4 files changed, 19 insertions, 37 deletions
diff --git a/llvm/include/llvm/CodeGen/SelectionDAGNodes.h b/llvm/include/llvm/CodeGen/SelectionDAGNodes.h
index d482b539a9d..28d27b7a459 100644
--- a/llvm/include/llvm/CodeGen/SelectionDAGNodes.h
+++ b/llvm/include/llvm/CodeGen/SelectionDAGNodes.h
@@ -1602,10 +1602,10 @@ SDValue peekThroughOneUseBitcasts(SDValue V);
 bool isBitwiseNot(SDValue V);
 
 /// Returns the SDNode if it is a constant splat BuildVector or constant int.
-ConstantSDNode *isConstOrConstSplat(SDValue N);
+ConstantSDNode *isConstOrConstSplat(SDValue N, bool AllowUndefs = false);
 
 /// Returns the SDNode if it is a constant splat BuildVector or constant float.

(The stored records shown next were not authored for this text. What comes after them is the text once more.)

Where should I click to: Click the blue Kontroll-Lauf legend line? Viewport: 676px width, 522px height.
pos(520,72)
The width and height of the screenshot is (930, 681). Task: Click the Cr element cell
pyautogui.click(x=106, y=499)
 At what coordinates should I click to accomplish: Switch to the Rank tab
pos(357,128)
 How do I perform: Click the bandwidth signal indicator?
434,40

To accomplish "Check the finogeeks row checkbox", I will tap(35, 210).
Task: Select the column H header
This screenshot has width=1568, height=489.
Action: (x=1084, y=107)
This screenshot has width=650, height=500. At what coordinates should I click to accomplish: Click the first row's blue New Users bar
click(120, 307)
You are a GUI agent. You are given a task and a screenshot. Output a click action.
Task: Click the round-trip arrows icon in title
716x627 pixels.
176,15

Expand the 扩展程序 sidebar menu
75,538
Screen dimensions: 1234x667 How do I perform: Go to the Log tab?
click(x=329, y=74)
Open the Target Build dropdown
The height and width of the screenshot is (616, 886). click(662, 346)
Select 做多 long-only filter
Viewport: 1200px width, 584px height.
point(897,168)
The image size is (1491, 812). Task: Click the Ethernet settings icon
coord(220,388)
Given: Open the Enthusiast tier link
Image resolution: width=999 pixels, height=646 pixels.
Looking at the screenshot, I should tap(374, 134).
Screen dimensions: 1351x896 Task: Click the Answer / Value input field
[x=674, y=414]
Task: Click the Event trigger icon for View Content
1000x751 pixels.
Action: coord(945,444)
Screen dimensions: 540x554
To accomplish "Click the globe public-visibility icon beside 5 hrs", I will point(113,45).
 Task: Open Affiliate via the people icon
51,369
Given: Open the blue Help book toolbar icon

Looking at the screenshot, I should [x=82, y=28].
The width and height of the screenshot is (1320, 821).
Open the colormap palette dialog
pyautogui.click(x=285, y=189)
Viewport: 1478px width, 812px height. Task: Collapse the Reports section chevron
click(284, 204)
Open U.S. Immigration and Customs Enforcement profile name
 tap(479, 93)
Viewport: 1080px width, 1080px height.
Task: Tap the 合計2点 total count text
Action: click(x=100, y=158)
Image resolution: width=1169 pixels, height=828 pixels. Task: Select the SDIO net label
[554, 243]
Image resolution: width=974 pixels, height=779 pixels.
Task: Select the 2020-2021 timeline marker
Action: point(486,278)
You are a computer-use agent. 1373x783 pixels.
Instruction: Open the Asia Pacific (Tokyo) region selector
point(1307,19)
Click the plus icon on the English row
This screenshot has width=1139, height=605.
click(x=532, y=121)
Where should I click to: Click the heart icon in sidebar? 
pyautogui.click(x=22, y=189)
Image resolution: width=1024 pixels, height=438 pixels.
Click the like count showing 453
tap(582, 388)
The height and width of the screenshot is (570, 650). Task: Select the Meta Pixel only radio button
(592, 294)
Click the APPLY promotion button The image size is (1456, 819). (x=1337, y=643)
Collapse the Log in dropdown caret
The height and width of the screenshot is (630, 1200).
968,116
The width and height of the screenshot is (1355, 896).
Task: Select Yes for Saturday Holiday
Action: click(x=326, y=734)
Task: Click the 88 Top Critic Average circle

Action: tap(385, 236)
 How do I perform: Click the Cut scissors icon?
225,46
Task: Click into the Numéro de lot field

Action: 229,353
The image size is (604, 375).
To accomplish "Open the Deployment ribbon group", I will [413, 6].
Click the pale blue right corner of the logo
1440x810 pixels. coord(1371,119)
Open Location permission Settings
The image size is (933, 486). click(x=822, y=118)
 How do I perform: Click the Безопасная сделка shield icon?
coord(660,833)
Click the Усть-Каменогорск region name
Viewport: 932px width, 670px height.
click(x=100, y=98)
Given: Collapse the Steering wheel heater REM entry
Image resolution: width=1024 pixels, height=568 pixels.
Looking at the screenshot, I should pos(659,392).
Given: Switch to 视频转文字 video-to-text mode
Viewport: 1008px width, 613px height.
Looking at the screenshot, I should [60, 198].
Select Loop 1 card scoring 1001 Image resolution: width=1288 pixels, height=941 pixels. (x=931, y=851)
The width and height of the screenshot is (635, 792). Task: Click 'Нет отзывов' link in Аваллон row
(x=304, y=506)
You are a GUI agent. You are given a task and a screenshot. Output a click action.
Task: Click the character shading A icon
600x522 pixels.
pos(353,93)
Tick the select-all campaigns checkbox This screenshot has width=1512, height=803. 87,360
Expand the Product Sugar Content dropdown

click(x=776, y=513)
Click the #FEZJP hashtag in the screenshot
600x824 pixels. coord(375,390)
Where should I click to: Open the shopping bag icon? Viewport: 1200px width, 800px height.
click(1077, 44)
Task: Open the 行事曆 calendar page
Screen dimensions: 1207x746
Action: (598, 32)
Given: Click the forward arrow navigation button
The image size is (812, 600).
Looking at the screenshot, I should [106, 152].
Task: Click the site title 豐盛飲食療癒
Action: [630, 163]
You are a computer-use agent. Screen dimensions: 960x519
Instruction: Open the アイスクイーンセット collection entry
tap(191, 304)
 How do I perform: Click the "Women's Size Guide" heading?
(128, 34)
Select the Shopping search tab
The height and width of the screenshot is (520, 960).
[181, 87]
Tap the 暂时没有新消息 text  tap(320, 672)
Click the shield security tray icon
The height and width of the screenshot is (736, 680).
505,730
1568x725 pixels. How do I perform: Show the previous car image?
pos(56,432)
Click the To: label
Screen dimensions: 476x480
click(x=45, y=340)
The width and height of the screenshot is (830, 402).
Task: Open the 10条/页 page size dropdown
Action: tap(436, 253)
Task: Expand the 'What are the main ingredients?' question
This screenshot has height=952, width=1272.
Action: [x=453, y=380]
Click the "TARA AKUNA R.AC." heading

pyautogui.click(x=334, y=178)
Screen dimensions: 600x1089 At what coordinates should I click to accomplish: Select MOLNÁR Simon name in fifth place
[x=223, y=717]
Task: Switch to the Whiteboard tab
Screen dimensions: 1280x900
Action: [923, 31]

-ConstantFPSDNode *isConstOrConstSplatFP(SDValue N);
+ConstantFPSDNode *isConstOrConstSplatFP(SDValue N, bool AllowUndefs = false);
 
 class GlobalAddressSDNode : public SDNode {
   friend class SelectionDAG;
diff --git a/llvm/lib/CodeGen/SelectionDAG/DAGCombiner.cpp b/llvm/lib/CodeGen/SelectionDAG/DAGCombiner.cpp
index 3872f2d0142..ec7f63a3d3f 100644
--- a/llvm/lib/CodeGen/SelectionDAG/DAGCombiner.cpp
+++ b/llvm/lib/CodeGen/SelectionDAG/DAGCombiner.cpp
@@ -11011,8 +11011,8 @@ SDValue DAGCombiner::visitFADD(SDNode *N) {
 SDValue DAGCombiner::visitFSUB(SDNode *N) {
   SDValue N0 = N->getOperand(0);
   SDValue N1 = N->getOperand(1);
-  ConstantFPSDNode *N0CFP = isConstOrConstSplatFP(N0);
-  ConstantFPSDNode *N1CFP = isConstOrConstSplatFP(N1);
+  ConstantFPSDNode *N0CFP = isConstOrConstSplatFP(N0, true);
+  ConstantFPSDNode *N1CFP = isConstOrConstSplatFP(N1, true);
   EVT VT = N->getValueType(0);
   SDLoc DL(N);
   const TargetOptions &Options = DAG.getTarget().Options;
@@ -11044,9 +11044,10 @@ SDValue DAGCombiner::visitFSUB(SDNode *N) {
       return DAG.getConstantFP(0.0f, DL, VT);
   }
 
-  // (fsub 0, B) -> -B
+  // (fsub -0.0, N1) -> -N1
   if (N0CFP && N0CFP->isZero()) {
-    if (Options.NoSignedZerosFPMath || Flags.hasNoSignedZeros()) {
+    if (N0CFP->isNegative() ||
+        (Options.NoSignedZerosFPMath || Flags.hasNoSignedZeros())) {
       if (isNegatibleForFree(N1, LegalOperations, TLI, &Options))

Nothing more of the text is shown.